** Dataset entries **
"""

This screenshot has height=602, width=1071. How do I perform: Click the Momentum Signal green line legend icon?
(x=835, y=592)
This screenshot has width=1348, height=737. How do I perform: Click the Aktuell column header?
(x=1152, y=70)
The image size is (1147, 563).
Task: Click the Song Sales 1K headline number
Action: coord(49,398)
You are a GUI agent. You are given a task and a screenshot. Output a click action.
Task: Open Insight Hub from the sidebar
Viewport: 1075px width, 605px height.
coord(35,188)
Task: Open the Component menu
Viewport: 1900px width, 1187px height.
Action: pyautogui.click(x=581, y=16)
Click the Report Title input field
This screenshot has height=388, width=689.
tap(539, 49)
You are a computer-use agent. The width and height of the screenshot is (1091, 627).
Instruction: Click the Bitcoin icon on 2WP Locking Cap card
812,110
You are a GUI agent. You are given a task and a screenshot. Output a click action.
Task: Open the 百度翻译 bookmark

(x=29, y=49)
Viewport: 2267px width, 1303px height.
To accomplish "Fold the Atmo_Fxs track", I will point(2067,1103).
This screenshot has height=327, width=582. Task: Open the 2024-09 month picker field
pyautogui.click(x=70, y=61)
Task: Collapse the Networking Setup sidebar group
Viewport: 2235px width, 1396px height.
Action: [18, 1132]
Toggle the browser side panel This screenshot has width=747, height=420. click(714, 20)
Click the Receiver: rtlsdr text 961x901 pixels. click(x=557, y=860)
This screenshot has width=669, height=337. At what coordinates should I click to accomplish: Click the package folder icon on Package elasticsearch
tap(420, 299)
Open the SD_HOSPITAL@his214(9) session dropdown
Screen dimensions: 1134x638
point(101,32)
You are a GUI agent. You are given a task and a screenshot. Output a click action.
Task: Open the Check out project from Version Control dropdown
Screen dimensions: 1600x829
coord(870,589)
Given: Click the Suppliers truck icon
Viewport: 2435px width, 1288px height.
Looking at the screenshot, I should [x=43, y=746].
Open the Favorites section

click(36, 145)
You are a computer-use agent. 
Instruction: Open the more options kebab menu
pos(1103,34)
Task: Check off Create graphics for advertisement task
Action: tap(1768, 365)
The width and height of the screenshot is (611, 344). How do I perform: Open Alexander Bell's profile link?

"""

Nothing but the lines from the one with "Open the Favorites section" through the final line of the data above should be output, exactly as written.

Open the Favorites section

click(36, 145)
You are a computer-use agent. 
Instruction: Open the more options kebab menu
pos(1103,34)
Task: Check off Create graphics for advertisement task
Action: tap(1768, 365)
The width and height of the screenshot is (611, 344). How do I perform: Open Alexander Bell's profile link?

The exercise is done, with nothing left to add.